Nach seinem Aus bei Chelsea war Tuchels ursprünglicher Plan, jobtechnsich in England zu bleiben oder zu einem anderen großen Club zu wechseln. Als er vom Interesse aus München hörte, verwarf er diese Pläne allerdings recht schnell – auch, weil seine beiden Töchter in München leben. Noch am Mittwoch war er am Oberanger am Viktualienmarkt unterwegs, am heutigen Samstag wird er beim FC Bayern vorgestellt.
Wie die „L’Equipe“ berichtet, steht auch schon fest, welche Assistenten Tuchel mitbringt: Dabei handelt es sich um Zsolt Löw und Arno Michels. Löw war bereits bei PSG und beim FC Chelsea Co-Trainer von Tuchel, wohingegen Michels sogar schon zu Mainzer und Dortmunder Zeiten an der Seite des neuen Bayern-Coaches stand und diesem bisher zu jeder Station folgte. Das bedeutet: Für die teuer eingekauften Nagelsmann-Assistenten Dino Toppmöller, Xaver Zembrod und Video-Analyst Benjamin Glück ist ebenfalls Schluss.
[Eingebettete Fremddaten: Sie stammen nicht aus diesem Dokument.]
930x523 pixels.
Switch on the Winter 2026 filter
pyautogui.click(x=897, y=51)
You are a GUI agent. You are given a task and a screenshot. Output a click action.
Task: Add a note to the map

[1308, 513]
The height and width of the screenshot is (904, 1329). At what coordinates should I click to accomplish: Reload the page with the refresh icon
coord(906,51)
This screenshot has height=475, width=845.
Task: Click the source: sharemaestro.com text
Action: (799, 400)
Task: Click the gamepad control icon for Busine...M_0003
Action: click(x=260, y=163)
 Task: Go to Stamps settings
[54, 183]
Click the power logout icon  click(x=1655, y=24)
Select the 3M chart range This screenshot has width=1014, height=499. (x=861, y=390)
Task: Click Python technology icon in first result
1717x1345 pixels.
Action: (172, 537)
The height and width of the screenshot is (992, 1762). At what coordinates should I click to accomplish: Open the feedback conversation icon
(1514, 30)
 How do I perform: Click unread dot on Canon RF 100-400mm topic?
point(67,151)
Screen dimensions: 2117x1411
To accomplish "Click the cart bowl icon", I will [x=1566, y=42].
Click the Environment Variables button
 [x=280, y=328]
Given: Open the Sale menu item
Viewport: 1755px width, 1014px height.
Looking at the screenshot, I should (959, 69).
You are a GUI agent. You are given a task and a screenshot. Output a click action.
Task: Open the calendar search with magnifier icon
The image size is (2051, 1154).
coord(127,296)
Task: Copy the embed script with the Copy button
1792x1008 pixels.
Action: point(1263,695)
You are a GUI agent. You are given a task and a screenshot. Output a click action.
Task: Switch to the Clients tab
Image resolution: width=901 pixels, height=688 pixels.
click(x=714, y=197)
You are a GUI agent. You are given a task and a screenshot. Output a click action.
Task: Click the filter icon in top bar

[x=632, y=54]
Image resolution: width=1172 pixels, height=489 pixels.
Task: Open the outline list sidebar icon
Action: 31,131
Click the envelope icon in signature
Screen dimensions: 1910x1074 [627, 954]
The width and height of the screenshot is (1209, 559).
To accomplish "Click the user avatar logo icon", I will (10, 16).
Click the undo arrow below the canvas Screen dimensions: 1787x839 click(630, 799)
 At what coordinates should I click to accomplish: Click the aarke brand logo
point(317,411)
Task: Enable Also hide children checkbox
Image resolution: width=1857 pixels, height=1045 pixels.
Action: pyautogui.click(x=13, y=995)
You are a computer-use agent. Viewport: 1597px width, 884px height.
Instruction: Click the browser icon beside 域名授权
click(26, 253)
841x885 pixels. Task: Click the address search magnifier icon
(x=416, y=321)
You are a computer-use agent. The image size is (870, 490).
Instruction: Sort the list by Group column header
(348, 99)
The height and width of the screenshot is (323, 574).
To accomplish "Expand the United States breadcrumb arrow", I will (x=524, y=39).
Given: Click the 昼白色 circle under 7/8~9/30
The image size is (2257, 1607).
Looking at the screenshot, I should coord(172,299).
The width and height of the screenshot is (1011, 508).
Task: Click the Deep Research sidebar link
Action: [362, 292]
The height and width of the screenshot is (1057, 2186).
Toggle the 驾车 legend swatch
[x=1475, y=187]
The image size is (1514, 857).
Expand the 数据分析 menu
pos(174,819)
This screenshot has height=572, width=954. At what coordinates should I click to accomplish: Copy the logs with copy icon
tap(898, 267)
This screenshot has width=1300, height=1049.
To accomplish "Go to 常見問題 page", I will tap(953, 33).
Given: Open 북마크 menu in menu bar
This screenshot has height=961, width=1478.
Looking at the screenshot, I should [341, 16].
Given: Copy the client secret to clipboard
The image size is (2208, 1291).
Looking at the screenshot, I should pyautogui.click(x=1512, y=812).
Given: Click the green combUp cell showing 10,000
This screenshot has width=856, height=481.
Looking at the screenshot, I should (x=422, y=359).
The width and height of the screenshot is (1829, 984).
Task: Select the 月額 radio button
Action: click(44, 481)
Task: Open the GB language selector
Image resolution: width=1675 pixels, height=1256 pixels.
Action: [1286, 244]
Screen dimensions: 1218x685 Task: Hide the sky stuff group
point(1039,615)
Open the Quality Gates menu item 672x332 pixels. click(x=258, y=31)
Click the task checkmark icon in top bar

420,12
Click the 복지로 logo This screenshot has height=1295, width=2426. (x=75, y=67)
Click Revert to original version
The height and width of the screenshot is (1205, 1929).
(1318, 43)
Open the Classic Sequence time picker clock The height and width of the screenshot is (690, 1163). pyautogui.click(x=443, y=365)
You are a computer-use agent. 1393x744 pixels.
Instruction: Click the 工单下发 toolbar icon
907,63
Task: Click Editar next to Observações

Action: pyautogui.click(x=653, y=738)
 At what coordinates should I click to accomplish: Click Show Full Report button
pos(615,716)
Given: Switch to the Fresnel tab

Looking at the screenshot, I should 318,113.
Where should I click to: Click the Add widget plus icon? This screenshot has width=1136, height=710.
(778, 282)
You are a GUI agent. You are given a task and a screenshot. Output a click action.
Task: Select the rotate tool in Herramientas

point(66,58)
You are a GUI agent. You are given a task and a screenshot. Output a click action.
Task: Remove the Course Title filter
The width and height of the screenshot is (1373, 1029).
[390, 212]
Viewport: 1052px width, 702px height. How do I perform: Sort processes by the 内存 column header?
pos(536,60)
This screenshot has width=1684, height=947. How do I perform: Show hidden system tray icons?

Brisant: Tuchel soll auch seinen Fitness-Coach Rainer Schrey mitbringen, mit dem er ebenfalls schon in Mainz, Dortmund und Paris arbeitete. Fraglich ist, ob angesichts dieser Konstellation noch Platz für den aktuellen Fitnesschef Prof. Dr. Holger Broich bleibt. Es ist mal wieder ein munteres Stühlerücken bei den Bayern zu erwarten.